--- WHAT YOU WILL DO ---
Every line below between the one holding "Click author name Yousra Anwar Ahmed" and the one holding "Click the yellow", inclusive, should be copied exactly, and no other line.

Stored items
= = =
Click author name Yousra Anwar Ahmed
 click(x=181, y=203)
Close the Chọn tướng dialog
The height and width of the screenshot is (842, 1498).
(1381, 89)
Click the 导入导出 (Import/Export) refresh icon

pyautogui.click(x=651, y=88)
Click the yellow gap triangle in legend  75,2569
= = =
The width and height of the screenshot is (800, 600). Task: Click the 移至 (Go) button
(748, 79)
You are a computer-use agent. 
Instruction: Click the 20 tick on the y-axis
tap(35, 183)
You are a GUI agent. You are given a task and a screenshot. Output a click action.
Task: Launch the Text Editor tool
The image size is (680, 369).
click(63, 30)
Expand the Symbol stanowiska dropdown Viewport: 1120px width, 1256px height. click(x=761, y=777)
= = =
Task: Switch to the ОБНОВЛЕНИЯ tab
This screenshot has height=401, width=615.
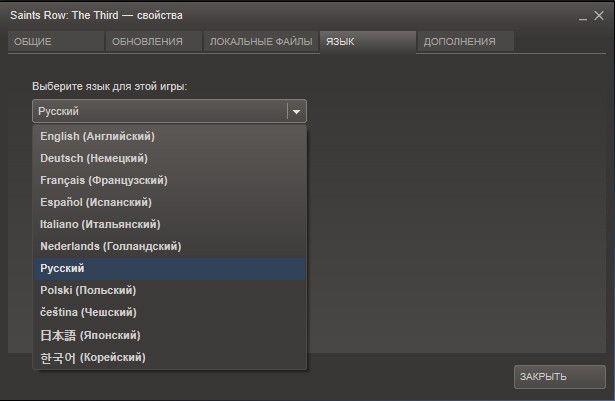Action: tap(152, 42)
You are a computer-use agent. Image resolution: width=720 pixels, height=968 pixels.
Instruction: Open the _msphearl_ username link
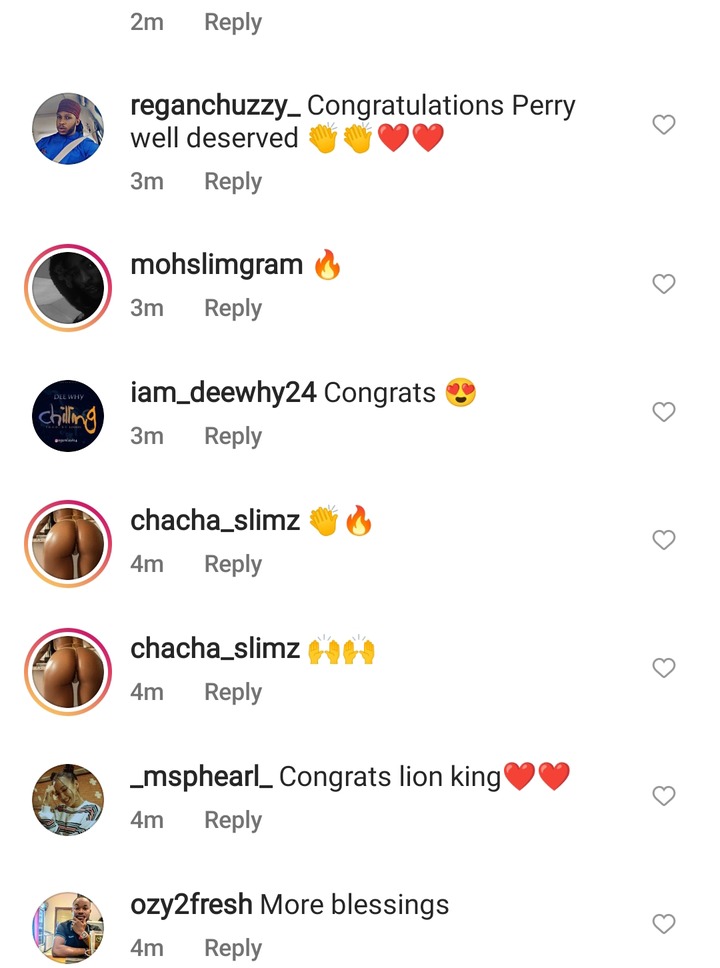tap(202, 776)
= = =
--- OUTPUT BELOW ---
Click author name Yousra Anwar Ahmed
 click(x=181, y=203)
Close the Chọn tướng dialog
The height and width of the screenshot is (842, 1498).
(1381, 89)
Click the 导入导出 (Import/Export) refresh icon

pyautogui.click(x=651, y=88)
Click the yellow gap triangle in legend  75,2569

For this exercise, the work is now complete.